The critical role of the genes of Y chromosome and gene families on testis determination and diversion has already been found. In Oligospermia or azoospermia microdeletions found the certain areas of Y chromosome prove how important these genes on spermatogenesis are. Analysis realized on azoospermia males shows that the cause is microdeletions located on the longer branch of the chromosome. Nowadays the responsible of azoospermia called AZF area is divided different zones ( AZFa, AZFb, AZFc and AZFd) by mapping.

While deletions are mostly observed in the area of AZFc, some deletions are also detected in other areas. These syndromes, cell-only syndrome, can show varied phenotype to spermatogenesis recession and hipospermatogenesis. In our center with the method of PCR, 20 locuses is scanned for microdeletions.to increase the number of locus increases the safety of diagnosis instead of increasing the microdeletion incidence.

Knowing the prognostic importance of obtaining sperm of Y microdeletion area is important and in the aspect of information before the process. For example It is shown that it could not be obtained sperm in the vast deletions including the area of AZFc ( AZFb+c and AZFa+b+c). On the contrary On limited deletions including solely AZFc area, it is possible to get mature spermatozoon from 50% of the patients. On the table below there is a compare of Y deletion areas of both sperm-obtained and not obtained cases.

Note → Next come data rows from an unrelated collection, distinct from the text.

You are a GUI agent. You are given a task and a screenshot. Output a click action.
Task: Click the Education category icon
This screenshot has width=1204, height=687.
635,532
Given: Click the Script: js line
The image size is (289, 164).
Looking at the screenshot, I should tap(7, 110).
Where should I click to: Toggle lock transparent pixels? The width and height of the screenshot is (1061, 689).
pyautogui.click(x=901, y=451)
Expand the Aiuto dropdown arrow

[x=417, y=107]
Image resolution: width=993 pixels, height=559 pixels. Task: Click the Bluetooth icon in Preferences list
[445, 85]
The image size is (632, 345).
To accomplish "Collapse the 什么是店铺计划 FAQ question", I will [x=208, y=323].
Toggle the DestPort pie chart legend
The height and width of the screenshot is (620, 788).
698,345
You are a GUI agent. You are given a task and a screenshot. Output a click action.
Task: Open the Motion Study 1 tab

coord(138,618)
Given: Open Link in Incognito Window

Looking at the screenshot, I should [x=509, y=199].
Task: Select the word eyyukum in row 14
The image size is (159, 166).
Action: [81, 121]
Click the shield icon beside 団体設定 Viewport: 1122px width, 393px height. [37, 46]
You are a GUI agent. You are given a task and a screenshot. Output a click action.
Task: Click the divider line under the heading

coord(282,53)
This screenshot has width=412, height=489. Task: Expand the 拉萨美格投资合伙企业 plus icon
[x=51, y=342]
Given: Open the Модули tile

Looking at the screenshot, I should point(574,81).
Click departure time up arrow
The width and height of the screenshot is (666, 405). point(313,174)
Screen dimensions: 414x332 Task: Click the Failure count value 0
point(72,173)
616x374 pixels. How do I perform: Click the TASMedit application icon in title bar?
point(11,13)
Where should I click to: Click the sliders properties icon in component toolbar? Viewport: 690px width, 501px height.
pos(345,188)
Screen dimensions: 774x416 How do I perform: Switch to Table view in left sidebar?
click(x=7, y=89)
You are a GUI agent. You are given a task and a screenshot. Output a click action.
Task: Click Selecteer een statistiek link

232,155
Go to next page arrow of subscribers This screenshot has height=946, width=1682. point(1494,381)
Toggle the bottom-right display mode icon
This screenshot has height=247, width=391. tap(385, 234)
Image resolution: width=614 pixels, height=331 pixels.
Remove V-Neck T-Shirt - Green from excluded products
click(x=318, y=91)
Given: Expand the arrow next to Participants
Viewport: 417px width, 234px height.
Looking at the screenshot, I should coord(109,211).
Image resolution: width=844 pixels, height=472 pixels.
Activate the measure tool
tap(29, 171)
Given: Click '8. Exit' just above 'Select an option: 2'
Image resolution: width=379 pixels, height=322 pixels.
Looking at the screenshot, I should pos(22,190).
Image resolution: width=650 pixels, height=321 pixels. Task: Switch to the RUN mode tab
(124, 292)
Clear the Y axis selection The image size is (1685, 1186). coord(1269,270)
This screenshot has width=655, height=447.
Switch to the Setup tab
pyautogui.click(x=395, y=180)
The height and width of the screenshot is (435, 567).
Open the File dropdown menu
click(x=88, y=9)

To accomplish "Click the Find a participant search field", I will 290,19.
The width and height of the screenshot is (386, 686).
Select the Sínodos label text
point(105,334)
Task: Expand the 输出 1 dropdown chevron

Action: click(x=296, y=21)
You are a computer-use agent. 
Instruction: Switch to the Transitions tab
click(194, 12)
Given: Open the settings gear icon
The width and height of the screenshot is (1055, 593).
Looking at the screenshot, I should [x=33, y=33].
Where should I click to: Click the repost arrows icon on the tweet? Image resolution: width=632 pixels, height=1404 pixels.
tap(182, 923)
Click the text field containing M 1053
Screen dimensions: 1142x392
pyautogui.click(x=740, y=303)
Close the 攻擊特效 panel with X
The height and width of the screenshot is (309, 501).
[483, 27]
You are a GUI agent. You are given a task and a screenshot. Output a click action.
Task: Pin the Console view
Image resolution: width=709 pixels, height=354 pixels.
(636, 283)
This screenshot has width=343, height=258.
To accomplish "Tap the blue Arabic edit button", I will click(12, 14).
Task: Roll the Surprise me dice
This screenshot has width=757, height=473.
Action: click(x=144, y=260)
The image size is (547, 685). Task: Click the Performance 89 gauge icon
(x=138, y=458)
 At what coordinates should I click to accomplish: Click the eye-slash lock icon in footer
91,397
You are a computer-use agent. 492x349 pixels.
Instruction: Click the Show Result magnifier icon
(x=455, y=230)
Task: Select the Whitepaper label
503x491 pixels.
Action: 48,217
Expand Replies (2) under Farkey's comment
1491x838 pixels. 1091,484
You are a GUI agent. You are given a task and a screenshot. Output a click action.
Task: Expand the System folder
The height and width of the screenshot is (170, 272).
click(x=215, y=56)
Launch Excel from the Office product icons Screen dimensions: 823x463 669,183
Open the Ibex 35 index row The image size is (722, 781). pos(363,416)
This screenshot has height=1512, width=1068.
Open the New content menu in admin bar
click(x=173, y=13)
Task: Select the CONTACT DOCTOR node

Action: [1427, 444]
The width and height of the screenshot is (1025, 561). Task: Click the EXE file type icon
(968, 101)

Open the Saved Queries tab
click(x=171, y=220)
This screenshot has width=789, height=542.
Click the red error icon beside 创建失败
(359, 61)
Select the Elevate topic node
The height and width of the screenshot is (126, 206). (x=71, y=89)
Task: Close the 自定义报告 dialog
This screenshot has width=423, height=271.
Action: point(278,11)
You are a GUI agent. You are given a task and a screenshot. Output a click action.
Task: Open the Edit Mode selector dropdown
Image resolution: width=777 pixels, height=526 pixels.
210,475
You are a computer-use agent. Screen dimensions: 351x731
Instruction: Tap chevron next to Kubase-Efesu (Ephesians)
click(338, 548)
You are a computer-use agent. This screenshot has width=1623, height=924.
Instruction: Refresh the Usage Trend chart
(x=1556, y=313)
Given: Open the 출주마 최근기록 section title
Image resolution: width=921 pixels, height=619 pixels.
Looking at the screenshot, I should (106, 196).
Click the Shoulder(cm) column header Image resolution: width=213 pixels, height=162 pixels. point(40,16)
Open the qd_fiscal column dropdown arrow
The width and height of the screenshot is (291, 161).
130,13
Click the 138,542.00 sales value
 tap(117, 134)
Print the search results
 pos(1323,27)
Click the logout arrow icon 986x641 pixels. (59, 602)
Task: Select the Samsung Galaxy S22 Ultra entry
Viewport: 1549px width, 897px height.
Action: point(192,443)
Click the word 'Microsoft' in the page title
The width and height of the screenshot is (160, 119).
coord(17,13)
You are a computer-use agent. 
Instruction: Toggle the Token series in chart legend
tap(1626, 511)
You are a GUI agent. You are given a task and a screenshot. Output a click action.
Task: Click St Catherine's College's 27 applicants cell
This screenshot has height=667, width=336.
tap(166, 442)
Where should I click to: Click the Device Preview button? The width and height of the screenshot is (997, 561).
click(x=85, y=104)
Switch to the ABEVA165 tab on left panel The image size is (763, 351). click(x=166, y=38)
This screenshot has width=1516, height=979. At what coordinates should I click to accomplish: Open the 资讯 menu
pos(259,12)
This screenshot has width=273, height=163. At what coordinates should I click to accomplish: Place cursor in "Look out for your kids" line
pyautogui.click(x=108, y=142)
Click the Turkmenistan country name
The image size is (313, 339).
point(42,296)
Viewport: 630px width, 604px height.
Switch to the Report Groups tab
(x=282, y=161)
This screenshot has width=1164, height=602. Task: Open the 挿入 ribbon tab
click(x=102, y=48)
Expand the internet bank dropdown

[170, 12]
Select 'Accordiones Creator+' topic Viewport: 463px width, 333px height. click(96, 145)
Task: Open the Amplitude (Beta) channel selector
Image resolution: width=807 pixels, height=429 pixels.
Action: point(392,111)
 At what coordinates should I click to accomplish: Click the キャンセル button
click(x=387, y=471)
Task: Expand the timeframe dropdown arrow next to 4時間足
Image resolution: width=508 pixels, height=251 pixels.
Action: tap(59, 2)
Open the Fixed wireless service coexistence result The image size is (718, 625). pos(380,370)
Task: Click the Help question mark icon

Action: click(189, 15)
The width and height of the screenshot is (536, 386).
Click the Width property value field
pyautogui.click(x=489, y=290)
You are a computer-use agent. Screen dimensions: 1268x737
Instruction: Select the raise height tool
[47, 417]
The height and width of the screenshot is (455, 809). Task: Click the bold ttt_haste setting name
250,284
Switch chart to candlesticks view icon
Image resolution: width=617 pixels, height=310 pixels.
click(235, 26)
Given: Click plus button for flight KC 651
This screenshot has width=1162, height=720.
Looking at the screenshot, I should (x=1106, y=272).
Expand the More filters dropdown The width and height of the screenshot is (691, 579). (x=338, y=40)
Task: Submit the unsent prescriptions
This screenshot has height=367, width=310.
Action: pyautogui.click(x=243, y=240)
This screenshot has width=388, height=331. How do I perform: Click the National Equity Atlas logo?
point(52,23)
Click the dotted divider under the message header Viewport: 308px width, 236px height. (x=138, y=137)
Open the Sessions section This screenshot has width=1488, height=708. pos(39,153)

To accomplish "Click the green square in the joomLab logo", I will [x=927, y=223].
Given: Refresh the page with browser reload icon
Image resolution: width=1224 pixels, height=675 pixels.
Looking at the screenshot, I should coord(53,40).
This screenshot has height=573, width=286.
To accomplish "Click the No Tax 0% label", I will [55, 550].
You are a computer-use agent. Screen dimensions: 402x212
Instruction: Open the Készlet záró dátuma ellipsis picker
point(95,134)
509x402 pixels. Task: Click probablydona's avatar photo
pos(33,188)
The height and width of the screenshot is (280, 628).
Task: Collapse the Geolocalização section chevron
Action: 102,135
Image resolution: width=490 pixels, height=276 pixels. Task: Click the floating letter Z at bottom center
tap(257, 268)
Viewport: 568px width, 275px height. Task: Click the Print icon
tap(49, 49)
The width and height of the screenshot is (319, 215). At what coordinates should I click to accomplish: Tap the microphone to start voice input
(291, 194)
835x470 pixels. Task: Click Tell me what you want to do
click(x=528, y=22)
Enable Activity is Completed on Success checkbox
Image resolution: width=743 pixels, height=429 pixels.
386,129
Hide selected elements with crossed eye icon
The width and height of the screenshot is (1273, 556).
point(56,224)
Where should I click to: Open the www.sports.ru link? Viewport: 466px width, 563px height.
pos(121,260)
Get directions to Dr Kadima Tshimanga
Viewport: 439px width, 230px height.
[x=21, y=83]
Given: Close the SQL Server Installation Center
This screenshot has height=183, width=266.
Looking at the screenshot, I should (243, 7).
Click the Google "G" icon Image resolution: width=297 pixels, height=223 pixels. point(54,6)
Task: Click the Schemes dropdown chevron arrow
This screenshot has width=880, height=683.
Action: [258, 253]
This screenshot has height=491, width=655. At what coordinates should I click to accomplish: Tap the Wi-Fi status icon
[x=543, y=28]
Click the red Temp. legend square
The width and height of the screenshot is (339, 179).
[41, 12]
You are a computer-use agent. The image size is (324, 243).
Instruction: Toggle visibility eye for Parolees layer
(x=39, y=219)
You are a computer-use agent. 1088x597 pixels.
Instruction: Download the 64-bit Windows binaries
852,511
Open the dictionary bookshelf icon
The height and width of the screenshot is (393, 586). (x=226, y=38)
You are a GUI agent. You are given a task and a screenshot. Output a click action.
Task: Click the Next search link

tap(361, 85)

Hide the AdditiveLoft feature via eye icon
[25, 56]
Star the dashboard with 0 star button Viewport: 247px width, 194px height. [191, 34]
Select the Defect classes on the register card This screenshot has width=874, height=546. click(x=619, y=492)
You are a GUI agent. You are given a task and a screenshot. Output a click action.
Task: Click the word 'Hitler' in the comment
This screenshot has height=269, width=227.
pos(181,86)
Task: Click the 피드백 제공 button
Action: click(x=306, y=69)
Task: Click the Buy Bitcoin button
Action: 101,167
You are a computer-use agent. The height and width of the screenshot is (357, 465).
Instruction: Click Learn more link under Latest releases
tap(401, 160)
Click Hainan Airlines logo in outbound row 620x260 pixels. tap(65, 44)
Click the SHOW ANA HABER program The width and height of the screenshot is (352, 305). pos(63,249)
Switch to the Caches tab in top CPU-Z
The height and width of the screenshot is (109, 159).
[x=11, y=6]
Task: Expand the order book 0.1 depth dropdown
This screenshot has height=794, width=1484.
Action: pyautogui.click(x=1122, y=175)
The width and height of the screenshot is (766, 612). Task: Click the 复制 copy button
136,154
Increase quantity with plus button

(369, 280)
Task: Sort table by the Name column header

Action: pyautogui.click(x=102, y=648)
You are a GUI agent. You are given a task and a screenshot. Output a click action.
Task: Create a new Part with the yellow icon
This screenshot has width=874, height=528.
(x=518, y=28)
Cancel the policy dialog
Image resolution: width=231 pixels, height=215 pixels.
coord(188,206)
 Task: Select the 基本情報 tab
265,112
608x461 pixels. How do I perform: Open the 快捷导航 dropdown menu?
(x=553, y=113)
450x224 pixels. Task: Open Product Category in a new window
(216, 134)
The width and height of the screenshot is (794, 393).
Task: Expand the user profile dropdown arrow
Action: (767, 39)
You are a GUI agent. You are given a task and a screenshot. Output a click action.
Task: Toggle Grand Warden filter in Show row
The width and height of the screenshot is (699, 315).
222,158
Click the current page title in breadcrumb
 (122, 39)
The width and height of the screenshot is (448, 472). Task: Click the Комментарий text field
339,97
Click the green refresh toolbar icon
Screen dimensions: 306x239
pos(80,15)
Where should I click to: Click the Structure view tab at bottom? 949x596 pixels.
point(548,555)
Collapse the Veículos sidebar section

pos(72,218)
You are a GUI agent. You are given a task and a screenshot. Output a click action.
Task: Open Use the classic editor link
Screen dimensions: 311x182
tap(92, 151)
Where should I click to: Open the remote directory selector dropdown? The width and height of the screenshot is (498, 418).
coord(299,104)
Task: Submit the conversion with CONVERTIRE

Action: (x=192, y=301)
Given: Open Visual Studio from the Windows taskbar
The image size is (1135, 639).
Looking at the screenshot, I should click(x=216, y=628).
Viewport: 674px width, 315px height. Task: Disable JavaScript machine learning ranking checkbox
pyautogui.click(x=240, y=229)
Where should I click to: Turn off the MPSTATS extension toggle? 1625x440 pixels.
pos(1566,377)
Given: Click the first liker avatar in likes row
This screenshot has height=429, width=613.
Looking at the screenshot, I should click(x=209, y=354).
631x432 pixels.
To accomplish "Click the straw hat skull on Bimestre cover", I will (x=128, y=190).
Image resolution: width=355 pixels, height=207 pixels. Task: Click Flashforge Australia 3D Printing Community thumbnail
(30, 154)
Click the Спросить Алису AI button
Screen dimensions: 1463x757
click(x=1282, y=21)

In the cases of being defined of Y deletions, It is absolutely certain that these deletions will be conveyed to the male baby via Y chromosomes, and these babies will face the same problems in their maturation. Thus families should be informed about the problem beforehand.

Congenital bilateral/unilateral absence of vaz differences (CBAVD), causes obstructive azoospermia,  is responsible for 1-2% of male infertility and 6% of obstructive azoospermia. These patients have mutations of the gene of cystic fibrosis transmembrane conductor regulator (CFTR). Many syptoms show heterozygotic mutations.

The disease of cystic fibrosis occurred on people who is inherited autosomal recessive and carrying the mutation as homozygot does not show the same symptoms of characteristic lung and pancreas symptoms. Atypical symptoms (often monosymptomatic) can be found together with either bilateral ejaculatory ductus obstruction or obstruction inside the epididymis, vaz deference agenezy (bilateral or unilateral ) or alone.  In some cases subclinical symptoms (increased color concentration and sinusitis ) can be detected. Apart from that there are also patients having homozygot mutations and showing soft phenotype. Till now it has been encountered more than a hundred different mutations.

In the cases defined vaz deference agenezy related to cystic fibrosis carriage, Because of the high frequency of carriers and the high degree of marriage between relatives (20-40%), Controls and tests are also realize on partners too. The couples are informed about diseases on embryos, and the risks of carrying diseases, and PGT should be advised if needed.